==== EXCERPT ====

GSR Features and Model Performance. Figure 6(b) shows mean GSR \(S_d\) values over two model performance conditions (high and low). Although there is no significant difference found in GSR \(S_d\) values over two model performance conditions, a trend shows that GSR \(S_d\) values under high model performance condition is relatively lower than that under low model performance condition. The findings suggest that the high model performance condition has a trend to decrease GSR values.

7.4 BVP

BVP Features. BVP is a periodical signal and associated with three major frequency bands: Very Low Frequency (VLF) (0.00–0.04 Hz), Low Frequency (LF) (0.05–0.15 Hz), and High Frequency (HF) (0.16–0.40 Hz). The LF/HF ratio is calculated by finding the ratio of low frequency energy to high frequency energy in the spectrum. Furthermore, the BVP sensor measures one of physiological changes known as Heart Rate Variability (HRV). HRV is known to be closely related to Respiratory Sinus Arrhythmia (RSA) which can be used as a measurement to quantify the activity of the parasympathetic activity [25, 27]. Therefore, both statistical and frequency domain features of BVP are extracted for analysis in this section. Table 3 lists BVP features extracted in this study.

Table 3. BVP features

BVP Features and Influence. Under the high model performance, one-way ANOVA tests found significant differences in BVP peak mean \(\mu _{bp}\) values (\(F(3, 120) = 4.705\), \(p=.004\)) and BVP peak variance \(\sigma _{bp}\) values (\(F(3,120)=4.961, p=.003\)) among different influence conditions respectively. Figure 7 shows BVP peak mean values over four influence conditions. The post-hoc t-tests(with a Bonferroni correction as mentioned previously) were conducted to examine the pairwise difference between influence conditions in BVP features. For the BVP peak mean \(\mu _{bp}\), it was found that there were statistically significant lower values in TOP10&BOT10 than that in other three influence conditions TOP10 (\(t=-2.921, p=.005\)), BOT10 (\(t=-3.45, p=.001\)), and Control (\(t=-3.644, p=.001\)) respectively. Similarly, The BVP peak variance \(\sigma _{bp}\) showed significantly lower values in TOP10&BOT10 than that in other three influence conditions TOP10 (\(t=-2.947, p=.005\)), BOT10 (\(t=-3.57, p=.001\)), and Control (\(t=-3.788, p=.000\)) respectively.

Fig. 7.
figure 7

BVP feature of BVP peak mean over four influence conditions.

These results show that the presentation of influence of training data points on predictions especially both TOP10 and BOT10 training points at the same time significantly decreases BVP values such as \(\mu _{bp}\) under high model performance. However, all extracted BVP features did not show significant differences over model performance conditions, despite the trend with relative lower GSR values under high model performance related to influence presentations of TOP10 training points.

In summary, we found that the presentation of influence of training data points on predictions especially TOP10 training points significantly decreases both GSR and BVP values such as \(\mu _{bp}\), but only under high model performance. Furthermore, a trend shows that both GSR and BVP values are relatively lower under high model performance than that under low model performance. By considering the relations between trust and influence/model performance concluded in the previous section, the findings in this section on GSR and BVP features can be used as indicators of user trust in predictive decision making under different influence and model performance conditions as we expected in H4.

8 Discussions

As discussed in earlier sections, trust is a challenging concept to investigate in machine learning based solutions. This paper intends to study human-machine trust in a specialized predictive decision making scenario. As machines are becoming more intelligent, however in many scenarios, instead of full autonomy, Human-Machine Teaming (HMT) is required, where humans interact with the intelligent (AI) system to understand why the AI system is suggesting something that the human should do or not do. Therefore, both interaction with and transparency of the system help humans make effective uses of the AI system for trusting decisions.

====

• [CHALLENGE 1]: Translate this sentence from the excerpt on GSR and BVP features into Spanish: "Table 3 lists BVP features extracted in this study."

==== DATASET CONTENT ====

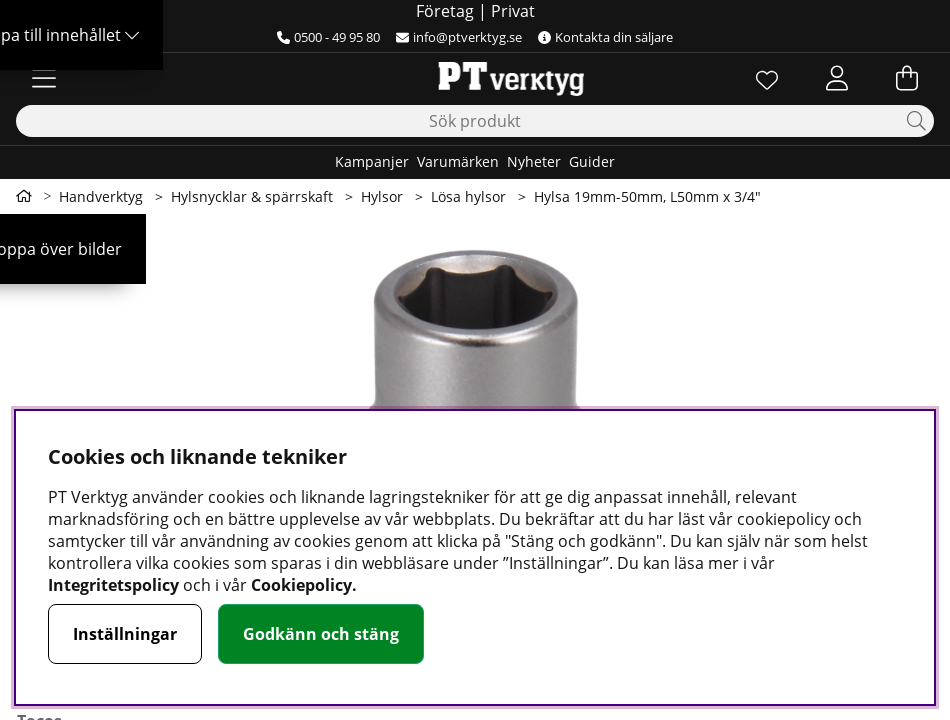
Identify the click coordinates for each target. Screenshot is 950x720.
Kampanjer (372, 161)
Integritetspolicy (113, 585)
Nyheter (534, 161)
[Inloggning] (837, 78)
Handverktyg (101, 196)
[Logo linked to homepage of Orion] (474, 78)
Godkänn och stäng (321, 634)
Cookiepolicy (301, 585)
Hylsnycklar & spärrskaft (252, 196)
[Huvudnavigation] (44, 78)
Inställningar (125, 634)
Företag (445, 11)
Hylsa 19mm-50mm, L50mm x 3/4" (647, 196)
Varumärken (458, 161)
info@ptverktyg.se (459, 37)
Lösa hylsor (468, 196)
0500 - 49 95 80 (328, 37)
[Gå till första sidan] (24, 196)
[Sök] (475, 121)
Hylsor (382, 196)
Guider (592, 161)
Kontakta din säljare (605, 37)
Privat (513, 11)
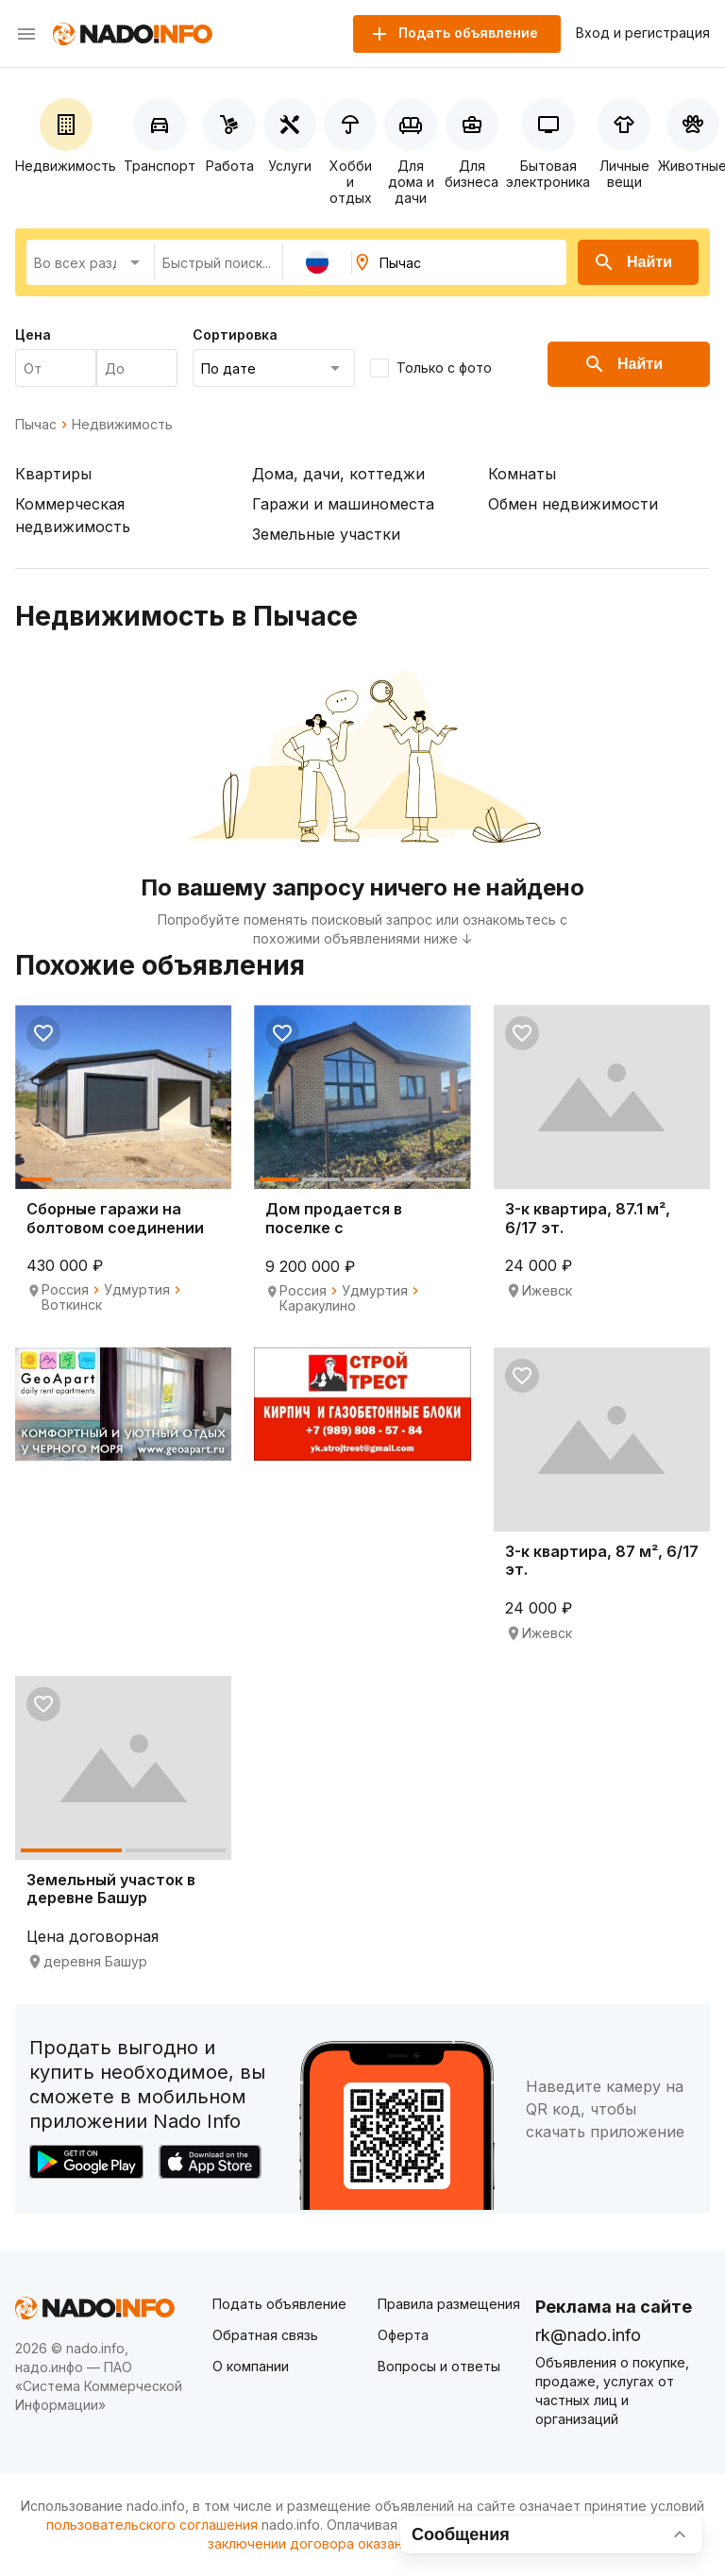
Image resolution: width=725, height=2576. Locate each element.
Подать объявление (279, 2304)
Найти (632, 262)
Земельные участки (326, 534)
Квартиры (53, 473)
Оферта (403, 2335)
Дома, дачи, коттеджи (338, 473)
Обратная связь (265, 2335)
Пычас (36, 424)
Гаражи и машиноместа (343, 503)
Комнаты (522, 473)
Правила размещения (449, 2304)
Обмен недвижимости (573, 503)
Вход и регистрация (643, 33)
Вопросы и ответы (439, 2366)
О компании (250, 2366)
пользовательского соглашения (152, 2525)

====

• [CHALLENGE 2]: In the entries, starting at the line containing "Cookiepolicy (301, 585)" and ending at the last line of the entries, substitute "Tips" for "Guider" and leave everything else as it is. Give only those lines, and leave out the pictures.

• [FULL OUTPUT 1]: La Tabla 3 enumera las características de BVP extraídas en este estudio.

• [FULL OUTPUT 2]:
Cookiepolicy (301, 585)
Hylsnycklar & spärrskaft (252, 196)
[Huvudnavigation] (44, 78)
Inställningar (125, 634)
Företag (445, 11)
Hylsa 19mm-50mm, L50mm x 3/4" (647, 196)
Varumärken (458, 161)
info@ptverktyg.se (459, 37)
Lösa hylsor (468, 196)
0500 - 49 95 80 (328, 37)
[Gå till första sidan] (24, 196)
[Sök] (475, 121)
Hylsor (382, 196)
Tips (592, 161)
Kontakta din säljare (605, 37)
Privat (513, 11)
Image resolution: width=725, height=2576. Locate each element.
Подать объявление (279, 2304)
Найти (632, 262)
Земельные участки (326, 534)
Квартиры (53, 473)
Оферта (403, 2335)
Дома, дачи, коттеджи (338, 473)
Обратная связь (265, 2335)
Пычас (36, 424)
Гаражи и машиноместа (343, 503)
Комнаты (522, 473)
Правила размещения (449, 2304)
Обмен недвижимости (573, 503)
Вход и регистрация (643, 33)
Вопросы и ответы (439, 2366)
О компании (250, 2366)
пользовательского соглашения (152, 2525)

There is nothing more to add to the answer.